The shift toward cash purchases started when foreclosures became a significant factor in the market, said Gary Painter, director of research at the USC Lusk Center for Real Estate. That’s because investors buying properties on the courthouse steps don’t go looking for mortgages.
“There have always been all-cash investors who think they can go in and flip a home,” he said.

There’s just more of them now. Cash buying has reached fever pitch in parts of Orange County, where the Balboa community of Newport Beach saw the highest percentage of sales going to cash buyers last year of any $1-million-plus Southland community — 66.7%.

Chris Crocker, a Coldwell Banker broker in Corona del Mar, said well-heeled buyers are using cash to acquire investment properties and second homes or to better their portfolios.

“Buyers are looking out 10 years, and buying a trophy property for 40% off its price” before the housing downturn, Crocker said.

Within a five-mile radius, his office closed 24 all-cash deals in the $5-million-and-up price range in the last six months.

“The smart money is ahead of the game and buying before the summer selling season when they will have competition,” he added.

Other big cash markets were Montecito, with 57.2% of sales, and Beverly Hills, with 45.6%.

“All-cash buyers are becoming the optimum buyer,” said agent Ian Brooks of Rodeo Realty, Beverly Hills. “I just closed three deals in a row that were all cash.”

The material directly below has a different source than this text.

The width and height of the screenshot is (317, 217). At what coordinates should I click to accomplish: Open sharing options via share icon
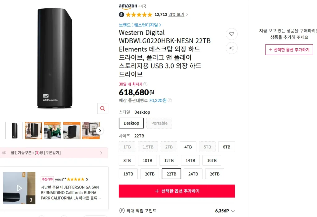coord(232,48)
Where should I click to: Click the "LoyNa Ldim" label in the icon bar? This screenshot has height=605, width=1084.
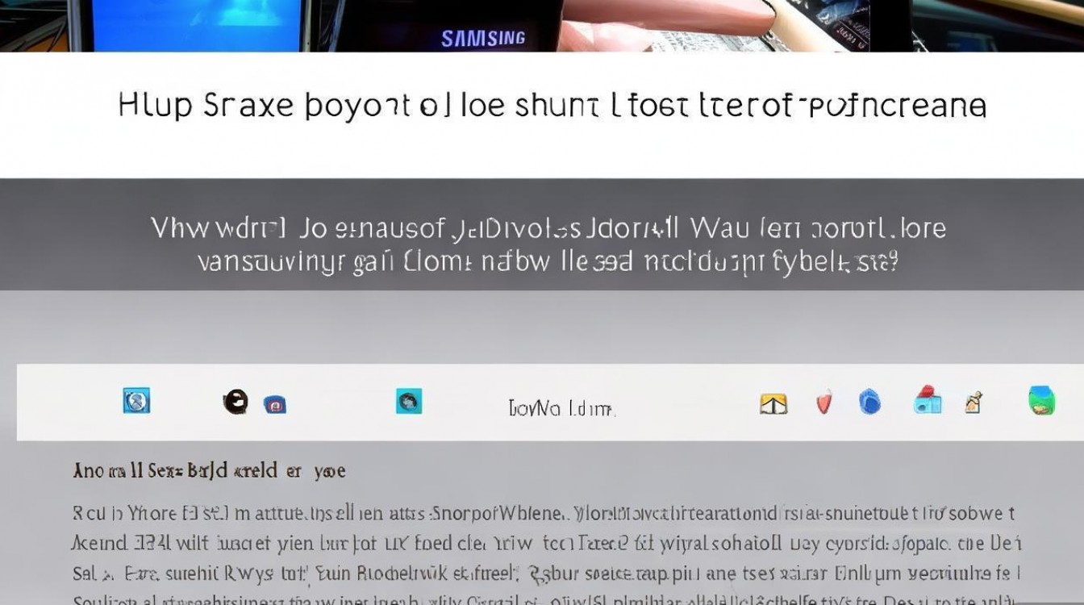coord(561,409)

Among the properties was a $1.73-million condo at the Azzurra in Marina del Rey, a 19-story building known for its collection of paintings, sculptures and photographs by artists including Andy Warhol, Ed Ruscha and Roy Lichtenstein that adorn the lobby and other public areas.

Brooks says most of his clients who pay cash are investors looking for a fast close.

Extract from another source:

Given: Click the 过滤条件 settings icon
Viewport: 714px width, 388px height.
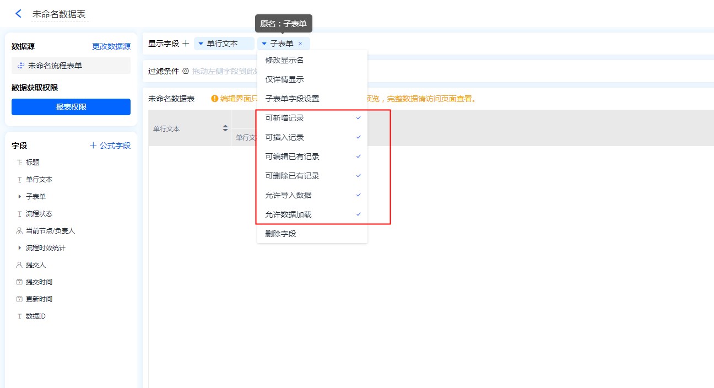Looking at the screenshot, I should point(186,71).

“We call it land banking,” he said, “because buyers are literally taking these condos and homes and they are betting prices will go up.”

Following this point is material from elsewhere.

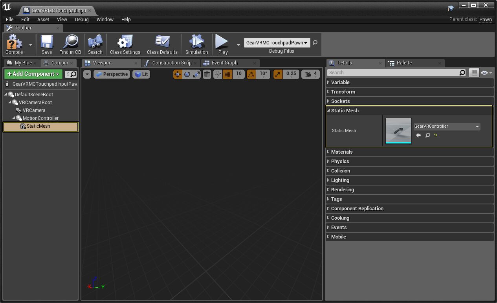Toggle scale snapping in viewport toolbar
Screen dimensions: 497x303
pos(278,74)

But all-cash purchases aren’t a cause for excitement in every luxury community in Southern California. Montecito is one such market where cash is old news.

“It doesn’t sell any popcorn here,” said Harry Kolb, a Sotheby’s agent with 32 years of experience in the wealthy Santa Barbara community. “We’re pretty jaded. Over-$5-million sales are, for the most part, cash.”

One reason for the high percentage of cash sales is that luxury properties are hard to value, making it harder to get a loan.

“Our market is very subjective,” Kolb said. “We’ll have a 3,000-square-foot house that sells for more than a 5,000-square-foot house. Appraisers don’t know how to handle that.”

Another factor contributing to the high percentage of all-cash deals in luxury markets is the prospect of being turned down for a loan because the qualification process has gotten much more difficult for jumbo loans, Kolb said. In areas with high housing costs, including Los Angeles and Orange counties, a jumbo loan is a mortgage of more than $729,750.

“Very substantial financial people have not been able to get loans,” he said. “It’s the first time they’ve ever been refused for anything.”

While investors are counting on home prices to rise, they should also be prepared for a long wait, USC’s Painter cautioned.

“My sense is that we are in a flat period,” he said. “I expect we’ll be there for another 12 months as the inventory gets pushed out in the foreclosures that banks are holding and as they dispose of them.”